500 apprenants dans 20 promotions IA en 2020
Outre les usages, c'est du côté de la formation que Microsoft a également mis l'accent dans son point presse de rentrée au travers d'un bilan et de perspectives autour de son projet d'école IA avec Simplon, créé en 2018. « Nous avons commencé avec une première promotion, nous sommes à 10 cette année et nous avons une ambition pour l'année prochaine de passer à 20, cela veut dire 500 apprenants en 2020 », a annoncé Carlo Purassanta. Pour ce nouveau cru, les axes de formation seront autour de l'industrie et des territoires français avec dans les tuyaux la création d'une filiale agritech avec des clients de Microsoft.
Yvette Boidi (au milieu) a été apprenante de la première promotion de l'école IA Microsoft/Simplon en 2018 a vient d'être recrutée par CGI en CDI pour des missions autour de l'analyse sémantique et de l'automatisation des traitements et des chatbots. (crédit : D.F.)
Concernant le bilan de la première promotion de l'école IA, il est très satisfaisant pour Microsoft et Simplon, avec des contrats à durée indéterminée à la clé pour tous ceux qui sont sortis de la formation de 7 mois et d'un contrat de professionnalisation de 12 mois. Yvette Boidi, ancienne apprenante de la première formation IA de Microsoft/Simplon, en a fait partie. « J'ai commencé avec 7 mois de formation en Javascript mais ce que j'aime bien c'est l'analyse back-end [...] C'était vraiment très intense, on s'entraidait entre nous pour avancer au même niveau et cela a été très enrichissant [...] Après les 7 mois, j'ai intégré CGI [en CDI] pour des missions sur l'analyse sémantique, des chatbots automatisés, des analyses d'images pour alléger le travail des métiers et automatiser les traitements répétitifs »
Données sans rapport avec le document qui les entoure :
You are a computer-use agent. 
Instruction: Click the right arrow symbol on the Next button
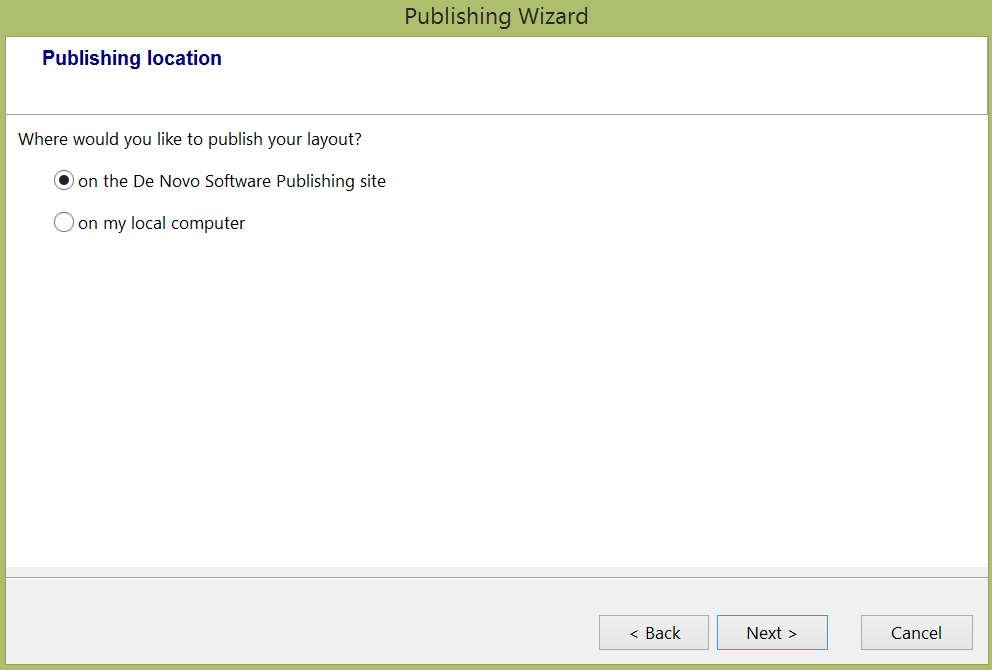click(792, 633)
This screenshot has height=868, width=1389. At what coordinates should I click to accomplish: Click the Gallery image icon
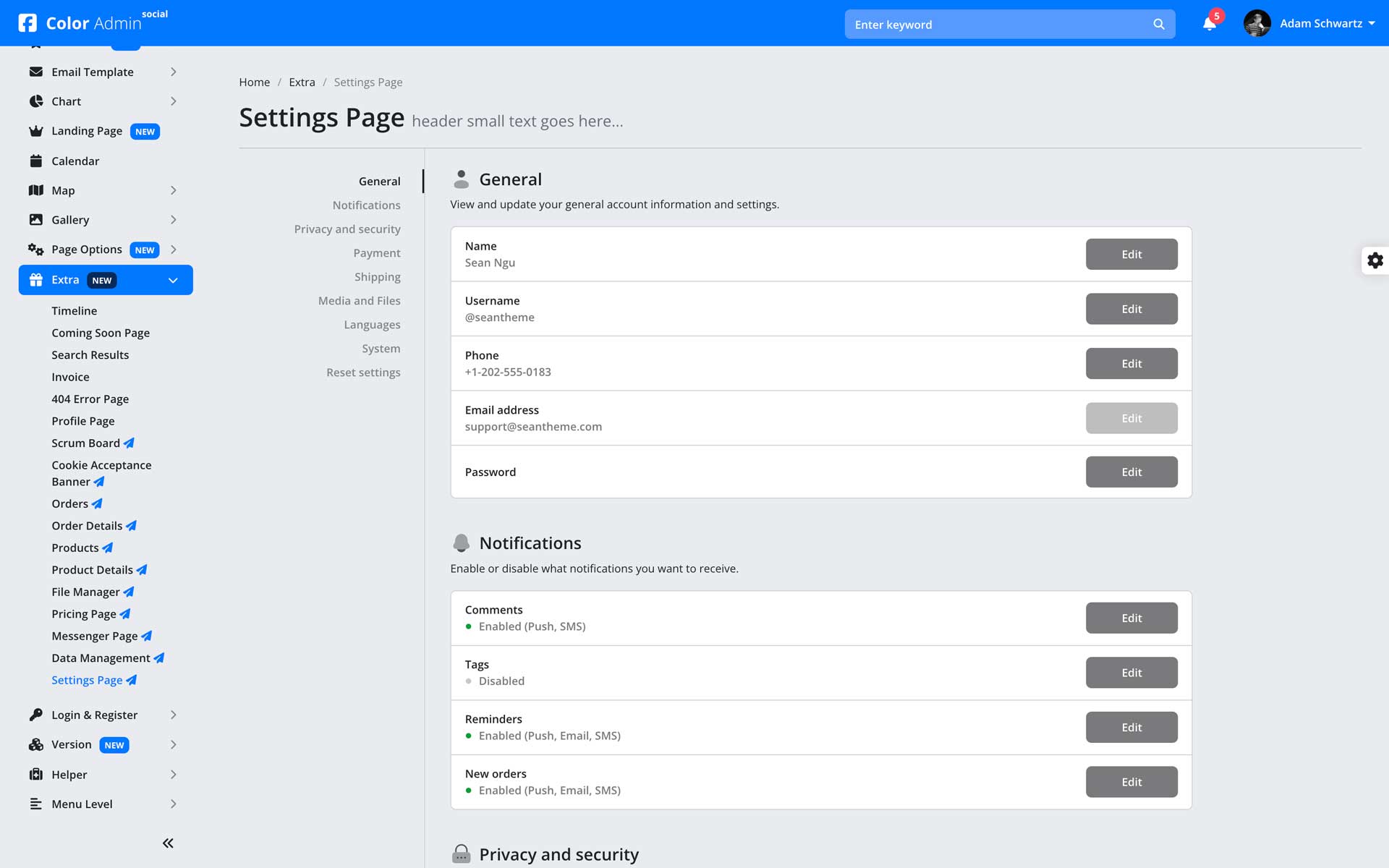tap(35, 219)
Pour 2020, Microsoft France va par ailleurs s'engager sur un autre terrain d'emploi, celui de l'inclusion des intelligences atypiques, soit des personnes atteintes de syndrome type Asperger. Comment leur faciliter l'accès à l'emploi afin de « faire d'un pépin une pépite ». En France, on recense 700 000 autistes dont 500 000 en âge de travailler et 85% sont sans emploi. Parmi les personnes touchées, 12 000 ont une appétence en IA avec des traits de caractère de perfectionniste et de loyauté. « Nous allons ouvrir cette promotion IA en même temps que la classique sachant qu'entre les deux des synergies et des ponts sont envisagés », a indiqué Carlo Purassanta. Afin de soutenir cette initiative, un appel est d'ailleurs lancé aux entreprises pour s'embarquer dans cette nouvelle aventure.